Vor der Metrostation Agua Salud im Westen von Caracas schlängelt sich die Straße einen der Hügel des Stadtviertels 23 de enero hinauf. An der Seite ragen breite, 15-stöckige Hochhausblocks empor. Dazwischen erstrecken sich die für Venezuela typischen, als barrios bekannten Armenviertel aus roten Backsteinhäuschen, von ihren Bewohnern einst in Eigenregie erbaut. In den 1950er Jahren hatte der Militärherrscher Marcos Pérez Jiménez den modernistischen Architekten Carlos Villanueva damit beauftragt, 38 große und 57 kleinere Hochhäuser als Sozialbauprojekt zu errichten. Noch vor dem Bezug stürzte der Diktator am 23. Januar 1958, die Gebäude wurden besetzt und nach diesem Tag benannt.

Vor Block 26 kündigt ein geschwungener Torbogen die Sozialistische Kommune Panal 2021 an. Panal bedeutet Bienenwabe. "Die Biene steht für uns als Symbol für die arbeitende Bevölkerung", erklärt Ana Marín. "Die Königin ist für uns die Versammlung der Community. Und was wir uns aufbauen, verteidigen wir mit unserem Leben, denn die Biene stirbt, wenn sie sticht."

Das 23 de enero ist bis heute eine Bastion der Chavistas, der Anhänger des 2013 verstorbenen Präsidenten Hugo Chávez. Früher hieß es scherzhaft, jeder der Hochhausblocks habe seine eigene marxistische Partei. Maríns Augen glänzen, wenn sie davon erzählt, wie Chávez vor 20 Jahren die zahlreichen linken Organisationen in dem politischen Projekt vereint hat, das unter dem Namen "Bolivarische Revolution" bekannt wurde. Sie ist Aktivistin des "Colectivo Fuerza Alexis Vive", der treibenden Kraft hinter Panal 21. Entstanden ist das Kollektiv während des kurzzeitigen Staatsstreichs gegen Chávez im April 2002, der Namensgeber Alexis González Revette wurde damals von putschenden Polizeieinheiten erschossen.

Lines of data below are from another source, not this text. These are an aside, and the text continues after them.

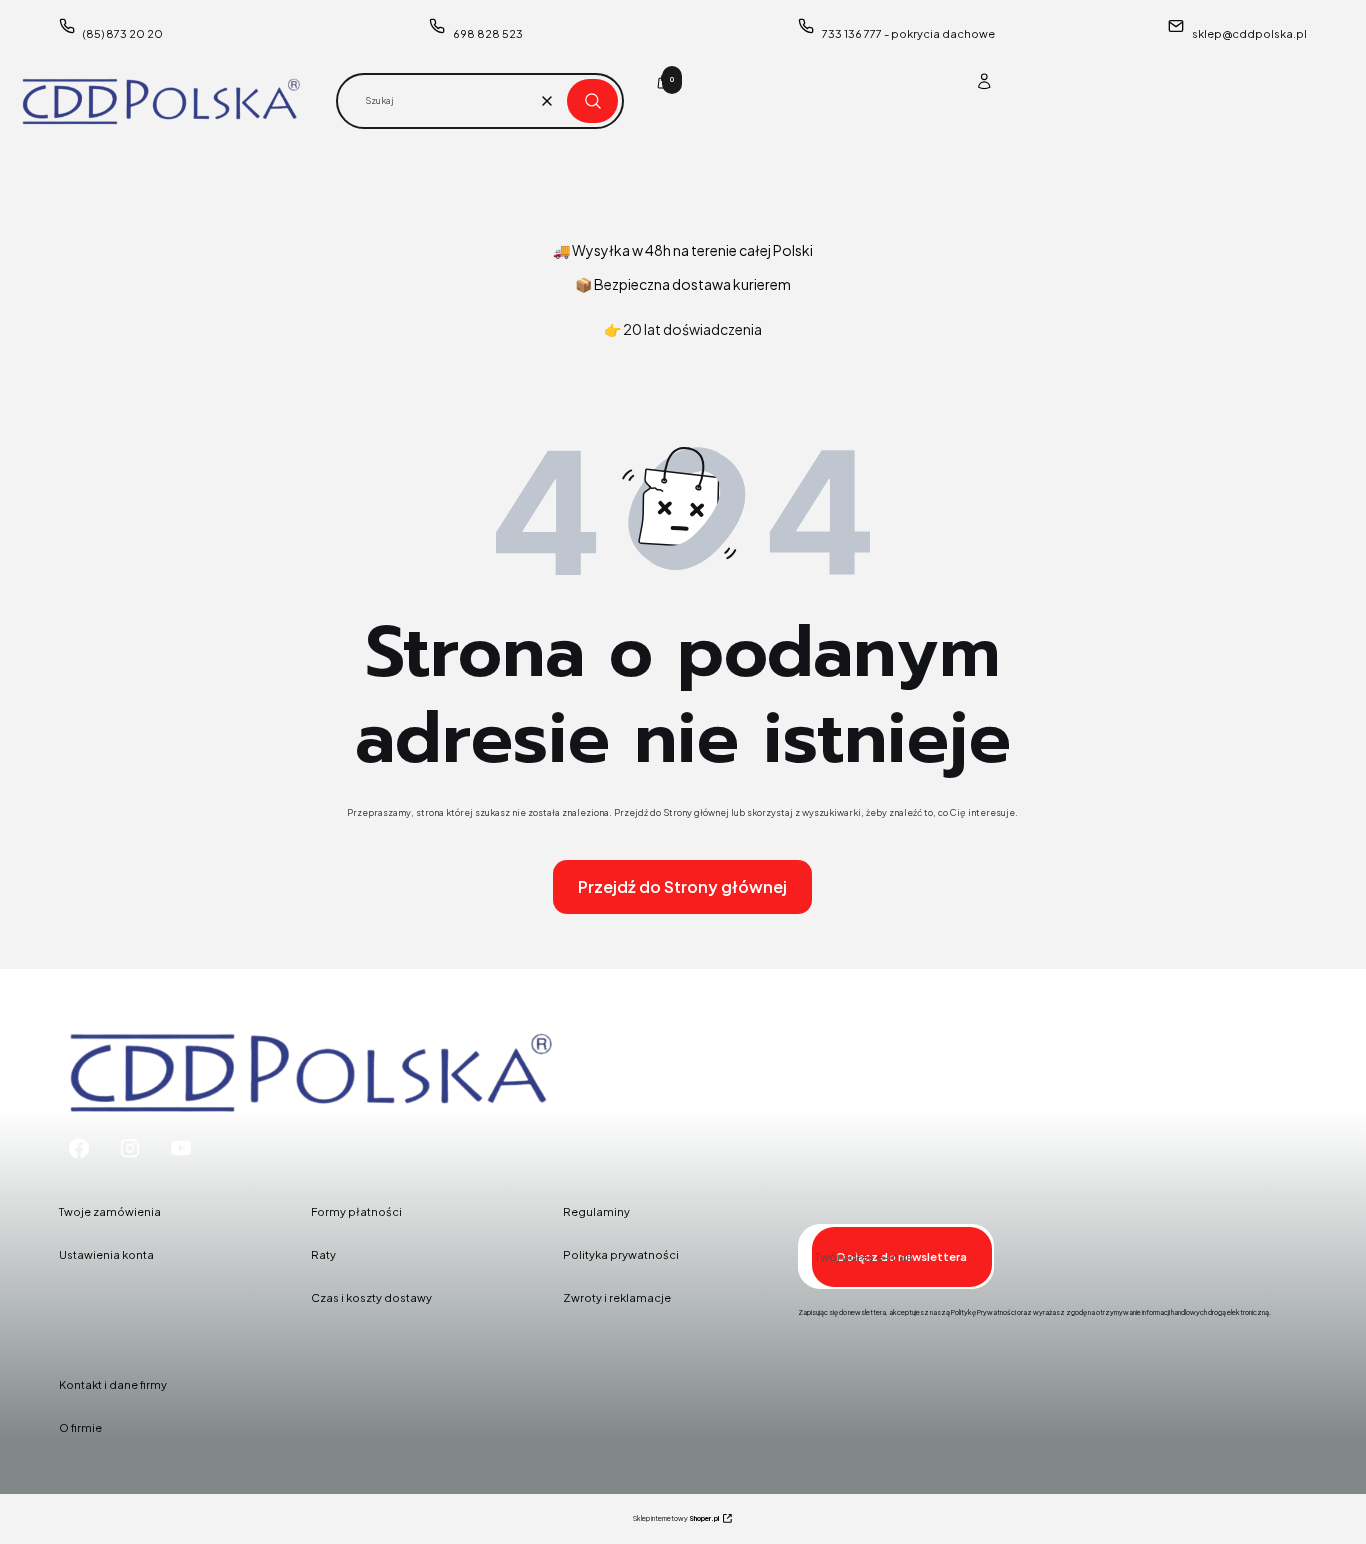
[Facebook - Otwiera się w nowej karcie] (79, 1148)
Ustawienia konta (106, 1254)
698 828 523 (488, 33)
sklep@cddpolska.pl (1249, 33)
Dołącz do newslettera (902, 1256)
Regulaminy (596, 1211)
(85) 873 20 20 (123, 33)
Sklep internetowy (676, 1518)
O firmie (80, 1427)
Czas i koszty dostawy (371, 1297)
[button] (592, 101)
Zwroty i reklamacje (617, 1297)
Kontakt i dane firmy (113, 1384)
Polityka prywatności (621, 1254)
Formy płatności (356, 1211)
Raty (323, 1254)
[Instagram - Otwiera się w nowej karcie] (130, 1148)
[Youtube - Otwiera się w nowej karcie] (181, 1148)
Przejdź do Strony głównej (682, 886)
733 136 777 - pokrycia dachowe (908, 33)
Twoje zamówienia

Seitens der rechten Opposition wird der Begriff Colectivo meist als Synonym für bewaffnete motorisierte Stoßtrupps der Regierung verwendet. Tatsächlich gibt es derartige Gruppen, auch das Kollektiv Alexis Vive ist früher durchaus martialisch aufgetreten. Doch verbergen sich hinter den Colectivos ebenso zahlreiche linke Organisationen, die radikaldemokratische Basisarbeit betreiben. "Das ist an sich nichts Neues", sagt Ana Marín. Auch früher schon seien linke Bewegungen als Guerillas oder Kommunisten diffamiert worden. Bei Gruppen, die das Spiel mitmachten und sich den Medien mit Waffen präsentierten, handele es sich jedoch häufig schlicht um Kriminelle. "Revolutionär zu sein, bedeutet nicht, dass man einfach Delikte begehen darf." Hinter der Dämonisierung stecke aber Kalkül, ist sich Marín sicher. "Das Imperium weiß genau, dass wir uns nicht verkaufen und nicht aufgeben werden. Als erstes würde das US-Militär daher das 23 de enero angreifen."

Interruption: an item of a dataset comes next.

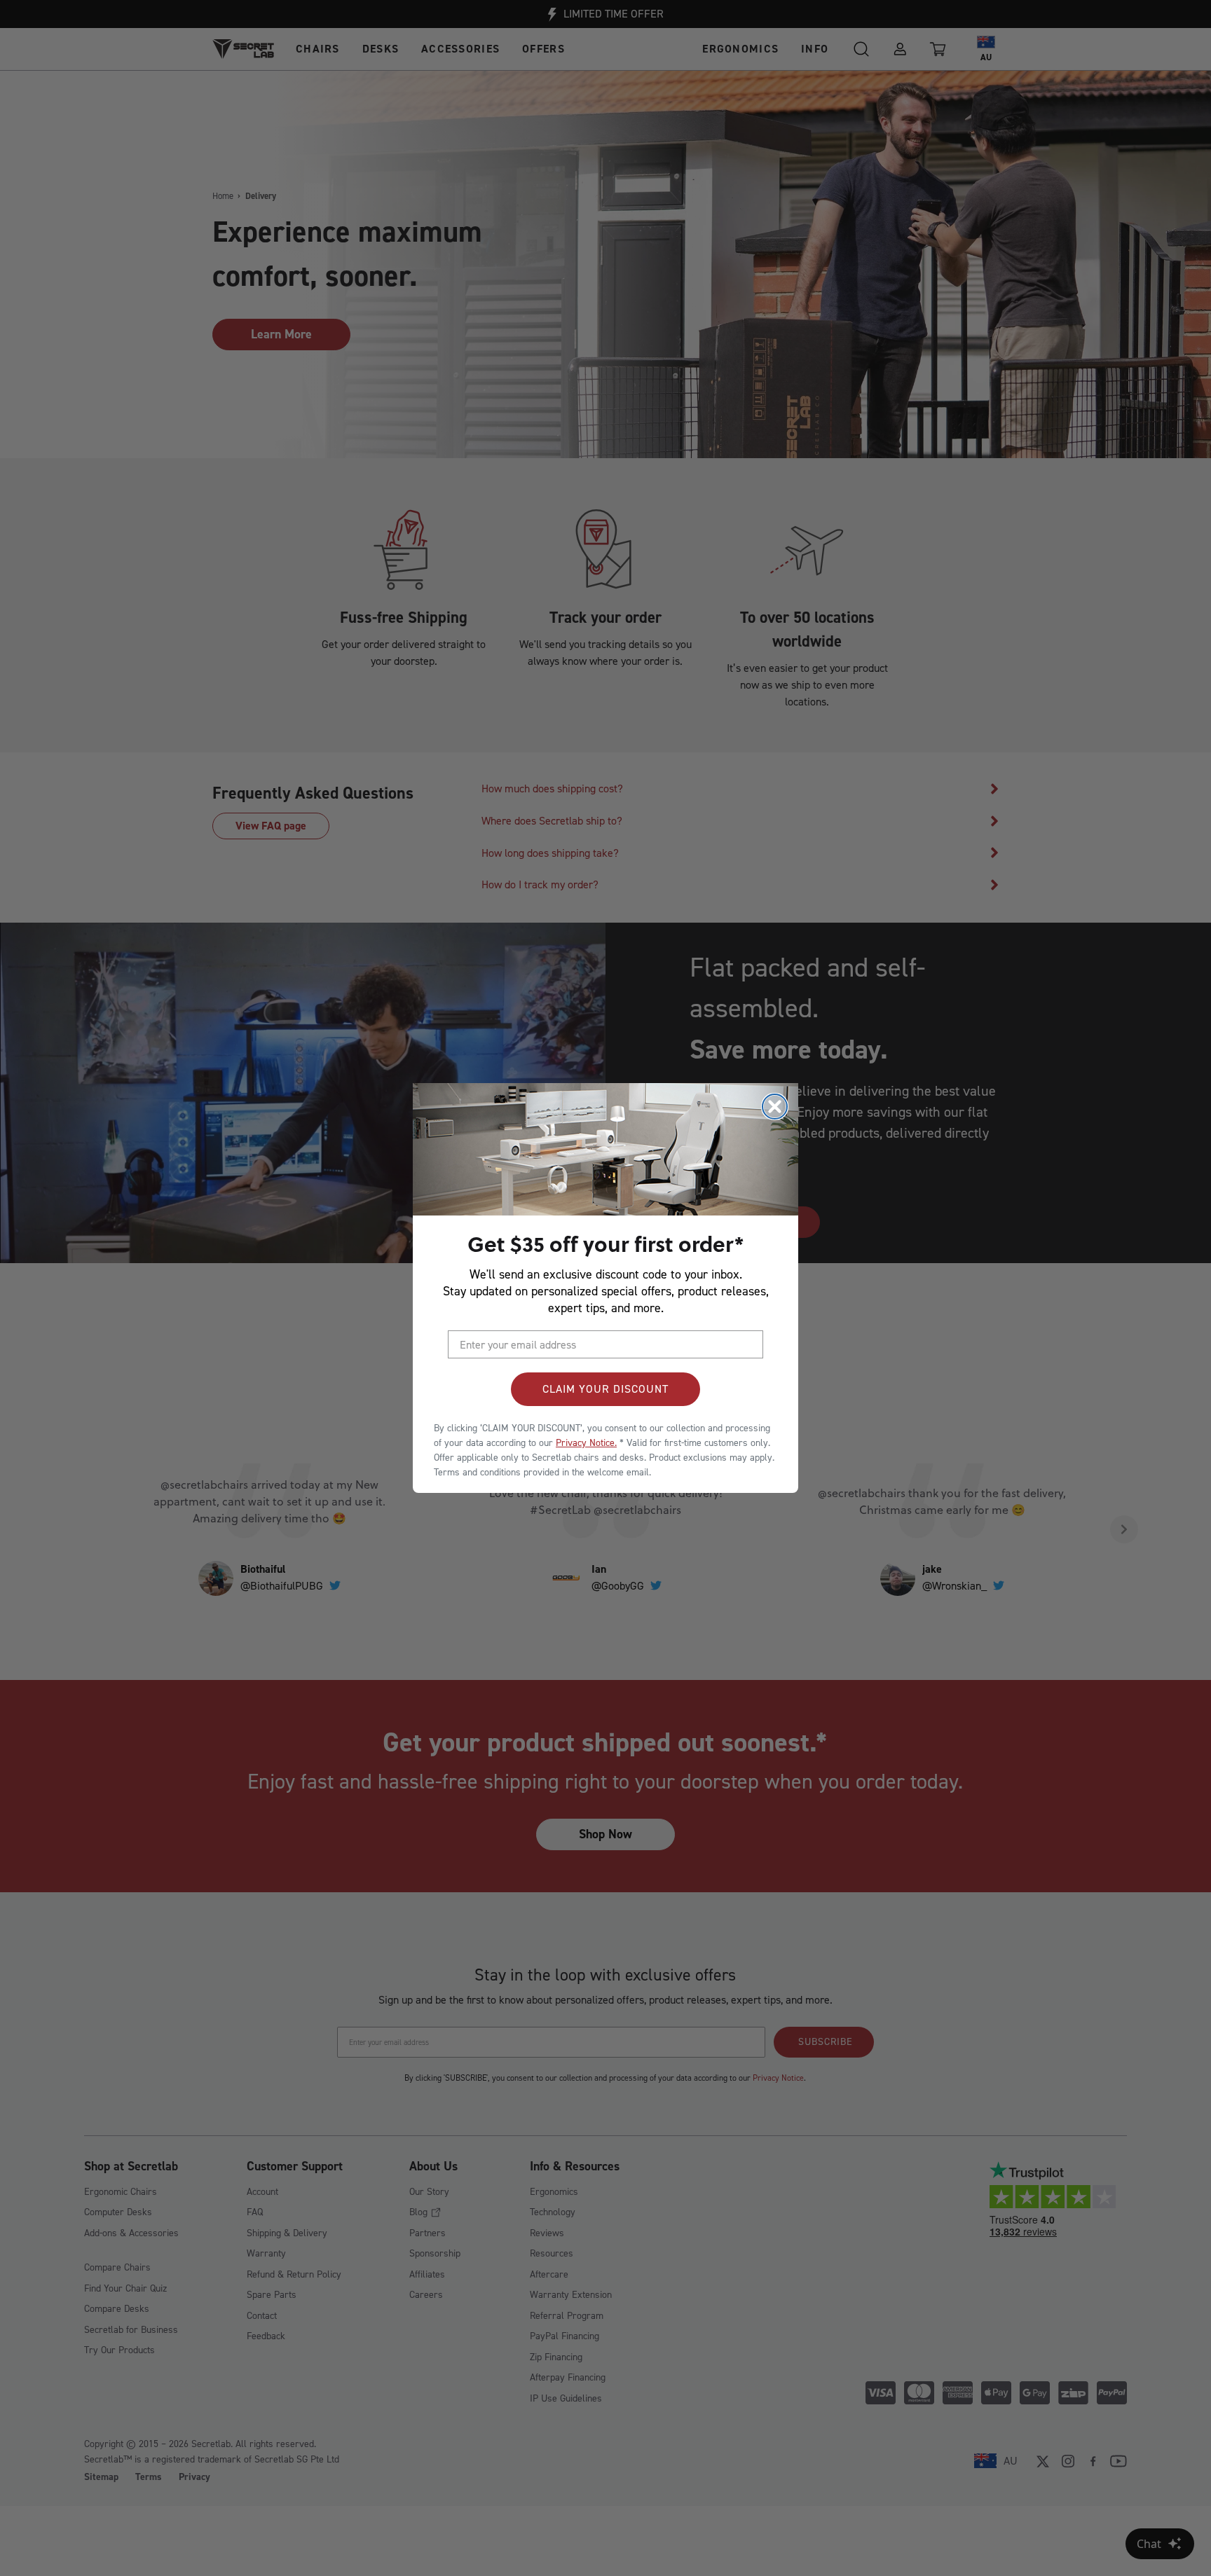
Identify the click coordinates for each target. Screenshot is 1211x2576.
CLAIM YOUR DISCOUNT (605, 1389)
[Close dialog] (774, 1106)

Nachdem Chávez das Projekt einer partizipativen und protagonistischen Demokratie anfangs eher mit sozialdemokratischen Ideen verfolgt hatte, erhob er ab 2005 den Aufbau eines Sozialismus des 21. Jahrhunderts zum Ziel. Die Keimzelle des neuen "Kommunalen Staates" sollten die Kommunalen Räte werden, in denen sich jeweils bis zu 400 Haushalte in einem selbst definierten geografischen Gebiet zusammenschließen, um basisdemokratisch über die Belange in der Nachbarschaft zu entscheiden. Auf einer höheren politischen Ebene können diese Räte Comunas bilden.

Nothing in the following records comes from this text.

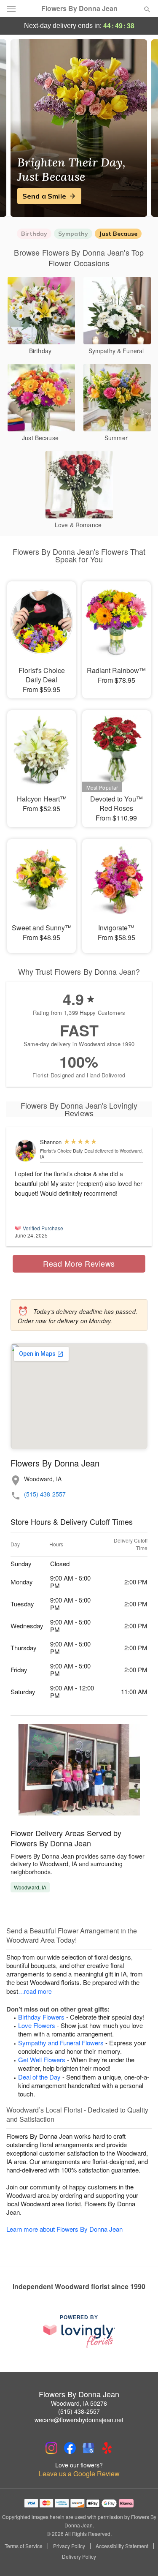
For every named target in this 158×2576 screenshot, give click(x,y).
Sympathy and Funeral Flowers (61, 2042)
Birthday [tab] (34, 233)
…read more (35, 1991)
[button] (140, 2557)
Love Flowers (36, 2025)
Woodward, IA (30, 1887)
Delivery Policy (79, 2556)
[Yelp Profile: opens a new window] (107, 2448)
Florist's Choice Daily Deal (67, 1150)
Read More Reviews (79, 1263)
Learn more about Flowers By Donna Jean (64, 2228)
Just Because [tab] (118, 233)
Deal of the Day (39, 2076)
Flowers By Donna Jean (79, 8)
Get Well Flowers (41, 2059)
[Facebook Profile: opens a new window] (70, 2448)
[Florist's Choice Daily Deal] (25, 1151)
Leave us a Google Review (79, 2473)
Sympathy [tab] (73, 233)
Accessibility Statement (122, 2546)
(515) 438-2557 (45, 1494)
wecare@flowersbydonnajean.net (79, 2419)
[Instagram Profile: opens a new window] (51, 2448)
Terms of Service (24, 2546)
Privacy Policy (69, 2546)
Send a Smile (44, 196)
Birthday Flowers (41, 2016)
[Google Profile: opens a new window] (88, 2448)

"Die Kommune bedeutet für uns, dass die Bevölkerung in Versammlungen entscheidet, Projekte durchführt und Aufgaben delegiert", betont Marín, während ihr einjähriger Sohn auf dem als Gemeinschaftsprojekt beschlossenen Basketballplatz wacklige Gehversuche unternimmt. Nach einer Anfangsphase in reiner Selbstverwaltung erhielt Panal 21 umfassende Fördermittel seitens der Regierung Chávez. "Das was eine sehr wichtige Hilfe, doch in der dritten Phase zeigt sich nun, ob wir als Comuna funktionieren oder nicht." Mit den staatlichen Institutionen kooperiert Panal 21 noch immer. Im Gegensatz zu anderen sieht sich die Kommune aus dem 23 de enero jedoch nicht als Anhängsel des Staates, sondern baut in mehreren Regionen Venezuelas ein Netzwerk produzierender Comunas auf. "Sozialismus heißt für uns, dass wir unabhängiger von der staatlichen Finanzierung werden und uns selbst verwalten."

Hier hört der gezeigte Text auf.